If you strip away the Sega, Capcom and Namco Bandai character-dressing (this game pulls characters from a simply insane number of franchises across all of those companies), what you have is a pretty solid strategy game. It will probably get some comparisons to Fire Emblem Awakening since they are both 3DS titles with a focus on tactics, but Fire Emblem has deeper considerations at work when you are setting up your strategy.

That’s not to say Project X Zone fails to bring a lot to the table as well. Your units consist of two (and sometimes three) characters that move around a gridded map and engage with enemy units. When you are attacking, you have a few basic commands you can input that let you switch between types of attacks, and when other criteria are met (like having a third person in your unit, have a power bar over a certain amount or an allied unity in close proximity) you can pull off extra attacks. The super attacks in particular are visually entertaining and are always appropriate to the series from which the characters are pulled from. Ken and Ryu for instance launch into a flurry of Street Fighter-like attacks, while Dante from Devil May Cry whips out those pistols to excellent effect.

When on defense, you have a handful of options. You can sit there and simply take the full brunt of the attack, or you can use up some power points that are earned through combat to reduce damage or pull off counter attacks. It’s an interesting layer of strategic depth and something reasonably unique to this game.

Combat can earn you experience toward levels, which improve your stats. You can also find items after combat. The battlefield itself is a fairly flat experience, but you can interact with parts of it by destroying obstructions (and sometimes finding items this way).

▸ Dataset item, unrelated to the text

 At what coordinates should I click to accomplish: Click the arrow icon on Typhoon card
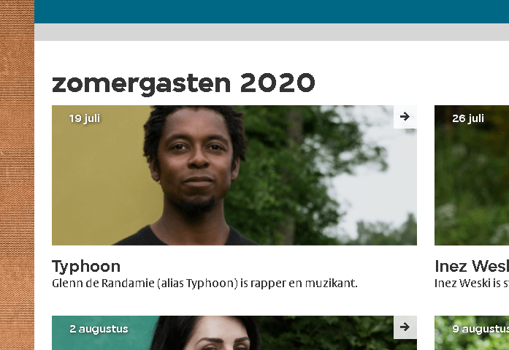pos(405,117)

The sprite artwork has a fun throwback feel to it, with lots of vibrant colors and a sort of pixelated charm that really worked for me. In combat, the animations are incredibly over-the-top, sort of reminding me of Capcom’s Marvel vs Capcom series. While the massive cast of characters (over 200 from nearly thirty titles ranging from the incredibly popular to the somewhat obscure) is fun to see in action, there is not a great deal of difference between them functionally. This can be both good and bad, as it does make the combat more shallow than you might have expected going in, but by the same token it guarantees that your favourite characters will not feel underpowered.

Near the beginning, I pointed out that the game itself would still feel strong, even without all of the fan service played up by the character cast. The thing is, even if their appearances can sometimes feel a bit shallow (really, the story is a bit of a mess, but how could it not be?), there is an undeniable thrill at seeing some of your favourite characters interact with one another. Early on when Jin from Tekken was talking to Akira from Virtua Fighter only to have Ken and Ryu of Street Fighter fame show up (sporting music from the game no less as they are introduced)… well, I have to admit that I was grinning from one ear to the other.

There is plenty to do here, and you can sink a lot of time into Project X Zone before beating it. Trying out lots of characters (and going out of your way to see their super moves – something I spent a good deal of time doing) gives you a reason to keep playing as well. If you are looking for a deep, moving story, you probably will not get much out of it. However if you are looking for a fun strategy title with a lot of fan service, then step right up, this one is for you (and me).